* _SOURCE DATA_:
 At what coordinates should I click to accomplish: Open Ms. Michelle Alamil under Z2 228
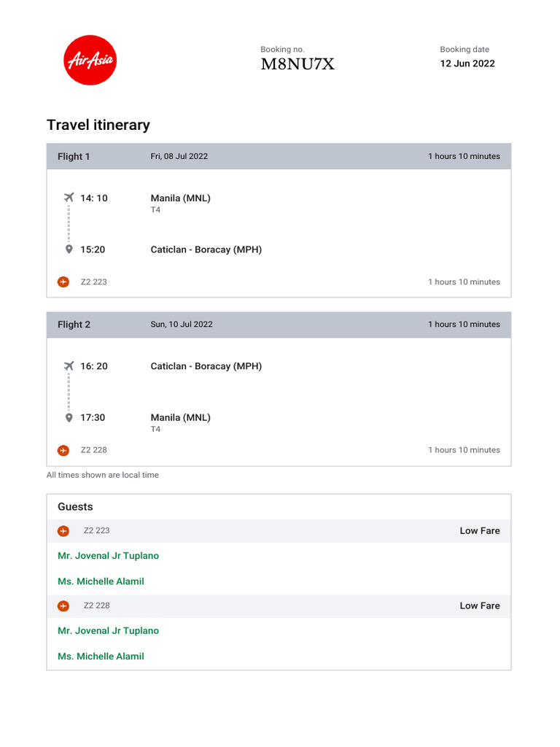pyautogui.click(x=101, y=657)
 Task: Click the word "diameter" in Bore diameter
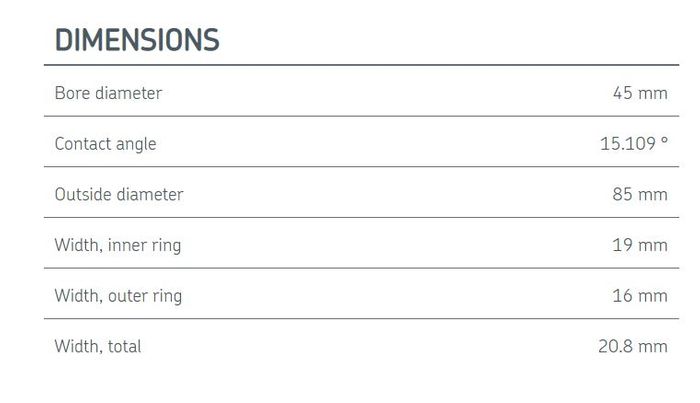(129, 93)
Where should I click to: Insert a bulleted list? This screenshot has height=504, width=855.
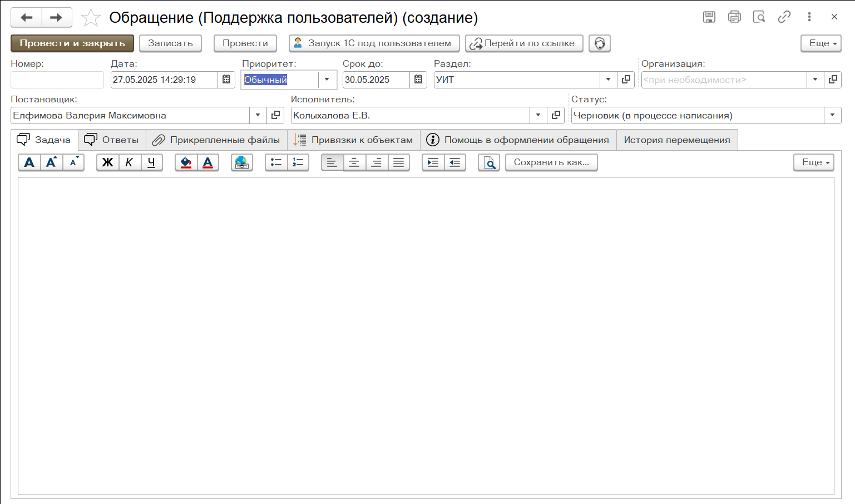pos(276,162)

---

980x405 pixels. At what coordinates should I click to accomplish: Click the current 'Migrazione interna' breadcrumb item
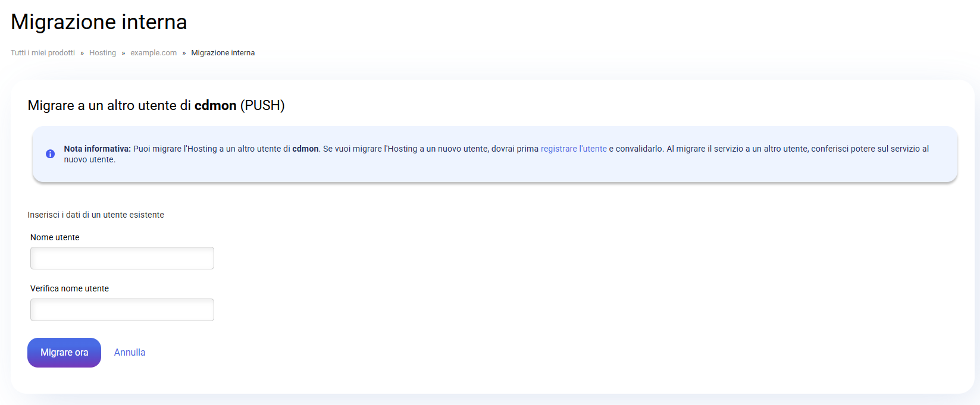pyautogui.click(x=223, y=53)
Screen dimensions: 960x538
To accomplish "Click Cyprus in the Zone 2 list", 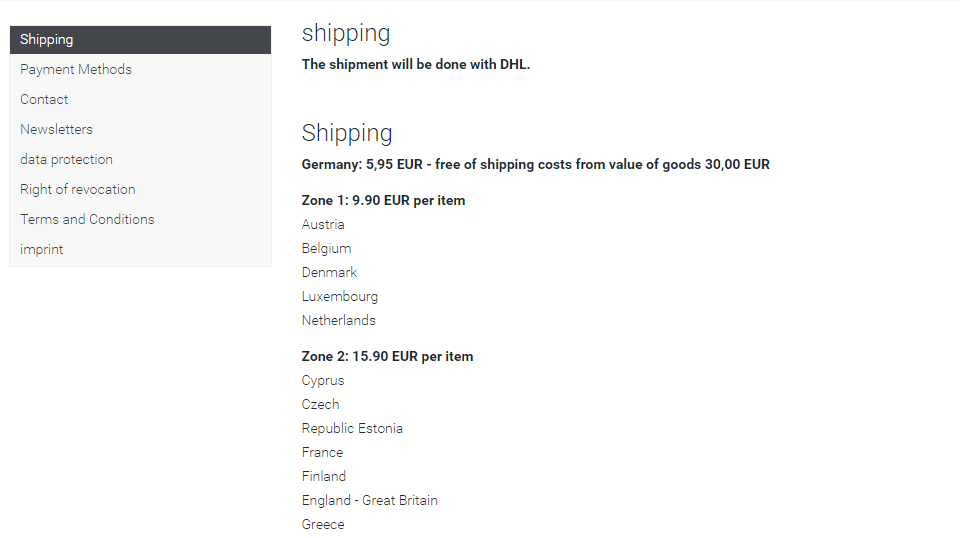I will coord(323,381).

---

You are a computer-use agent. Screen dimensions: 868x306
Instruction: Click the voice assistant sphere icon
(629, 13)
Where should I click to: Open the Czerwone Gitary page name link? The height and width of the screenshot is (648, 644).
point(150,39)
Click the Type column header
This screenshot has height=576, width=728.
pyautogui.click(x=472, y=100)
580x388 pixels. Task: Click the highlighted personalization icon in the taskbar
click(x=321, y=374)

* _SHORT TASK_: Copy the entries word for word, starting at the line containing "You are a computer-use" and ending at the line containing "click(x=321, y=374)".

* _ANSWER TO THIS EXERCISE_:
You are a computer-use agent. Screen dimensions: 868x306
Instruction: Click the voice assistant sphere icon
(629, 13)
Where should I click to: Open the Czerwone Gitary page name link? The height and width of the screenshot is (648, 644).
point(150,39)
Click the Type column header
This screenshot has height=576, width=728.
pyautogui.click(x=472, y=100)
580x388 pixels. Task: Click the highlighted personalization icon in the taskbar
click(x=321, y=374)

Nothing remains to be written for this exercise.